I suspect that the long held view that carp do not need high protein arose from carp farming traditionally being extensive - the fish getting most their nutrition from natural food in the pond. Daphnia (water fleas) have a protein content of between 48% to 50%, Gammarus (shrimp) 45% to 52% and Chinronomidae (bloodworms) as high as 55%. Thus it was perfectly reasonable to supplement with bulky low cost food-stuffs, causing only modest dilution of the readily available protein rich feeding. A bio-filtered Koi pond has very little in common with these conditions and is indeed, in every sense, very intensive. Consequently, with natural feeding being virtually non-existent Koi, ideally, need foods of an exceptionally high biological value.

==============================

_THE PROBLEM_: Extract the full passage on protein needs in carp and Koi feeding, reproducing it verbatim.

_DATASET CONTENT_:
==============================

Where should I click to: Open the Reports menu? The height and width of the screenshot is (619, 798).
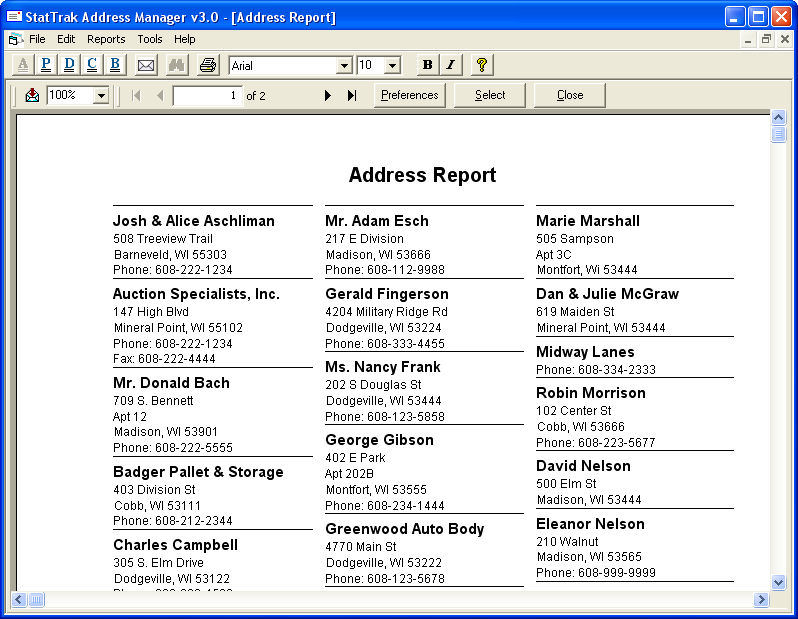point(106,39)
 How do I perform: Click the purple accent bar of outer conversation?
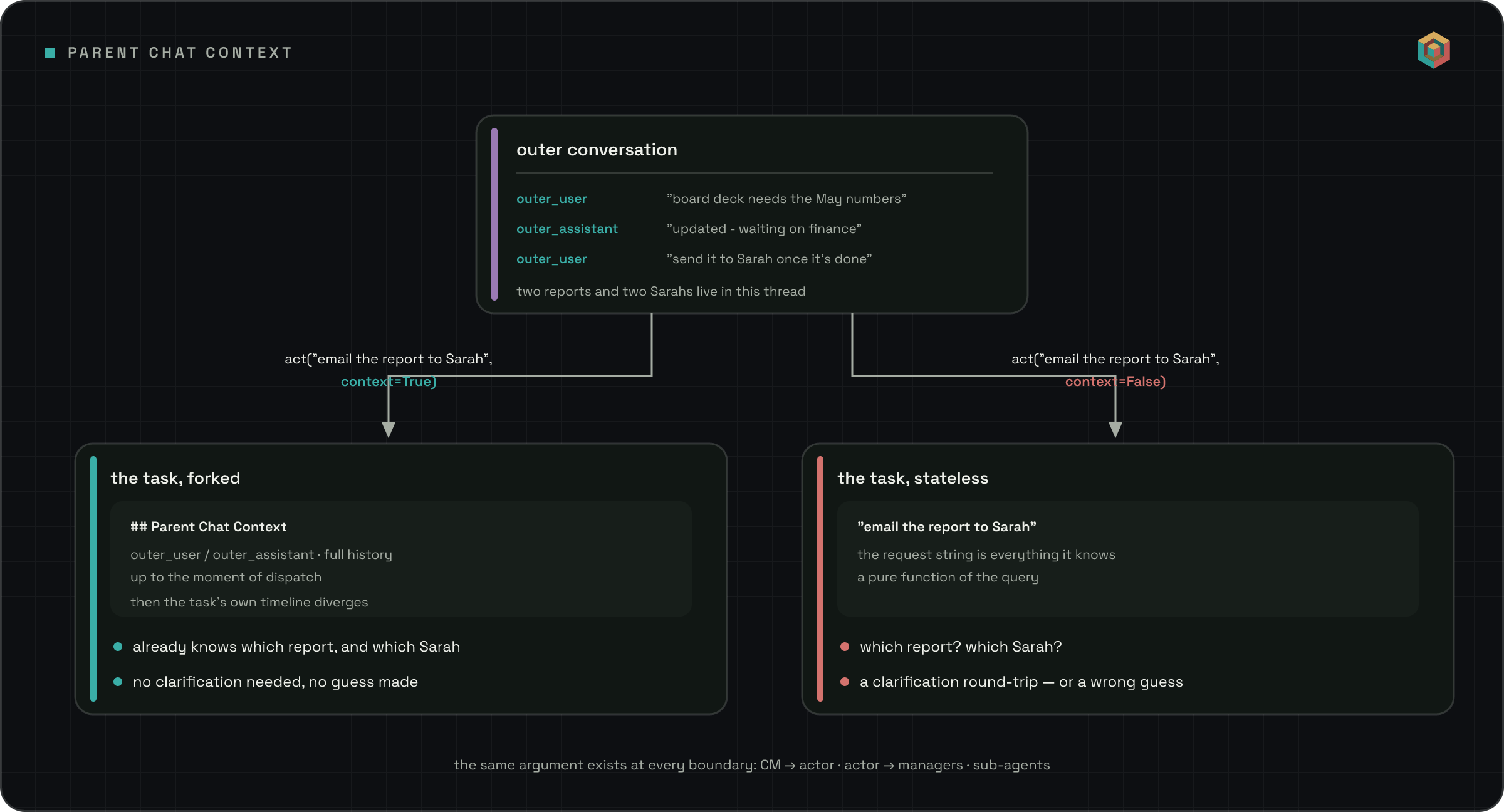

==============================

_REPLY TO THE TASK_:
I suspect that the long held view that carp do not need high protein arose from carp farming traditionally being extensive - the fish getting most their nutrition from natural food in the pond. Daphnia (water fleas) have a protein content of between 48% to 50%, Gammarus (shrimp) 45% to 52% and Chinronomidae (bloodworms) as high as 55%. Thus it was perfectly reasonable to supplement with bulky low cost food-stuffs, causing only modest dilution of the readily available protein rich feeding. A bio-filtered Koi pond has very little in common with these conditions and is indeed, in every sense, very intensive. Consequently, with natural feeding being virtually non-existent Koi, ideally, need foods of an exceptionally high biological value.